La collection Maurice s’est fixé pour principe d’offrir une tribune mauricienne aux écrits courts d’auteurs confirmés tels que Lindsey Collen, Edouard Maunick, Ananda Devi ou Bertrand de Robillard, d’accompagner de jeunes auteurs et de favoriser la naissance de nouveaux. Elle a ouvert un possible lectorat à des écrivains en herbe et certains auteurs ne se manifestent qu’à travers elle. Dans un inventaire dressé à la fin de ce vingtième numéro, on découvre que Lindsey Collen est la seule contributrice à avoir franchi au fil des numéros, la barre des trente nouvelles avec trente-sept textes en créole et en anglais publiés, suivie par Shenaz Patel qui en a publié vingt-six en français et en créole.
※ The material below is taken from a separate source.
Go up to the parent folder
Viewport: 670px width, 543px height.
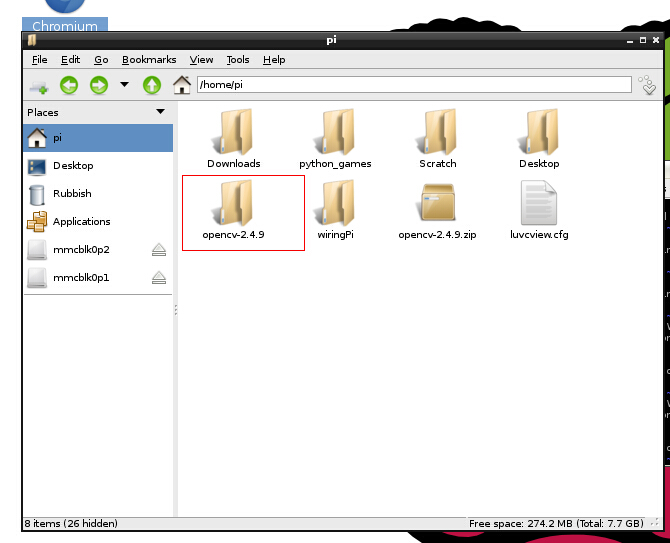[152, 86]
Parfois des auteurs anciens tels que Robert Edward Hart, Marcel Cabon ou Savinien Mérédac sont présents pour lancer une thématique, et c’est au total 542 textes littéraires écrits par cent-vingt et un auteurs, traversés par toutes sortes de courants qui ont composé cette collection sur des thèmes aussi variés que les femmes, la nuit, les histoires effrayantes, la mer, les arbres, les combats ou l’humour.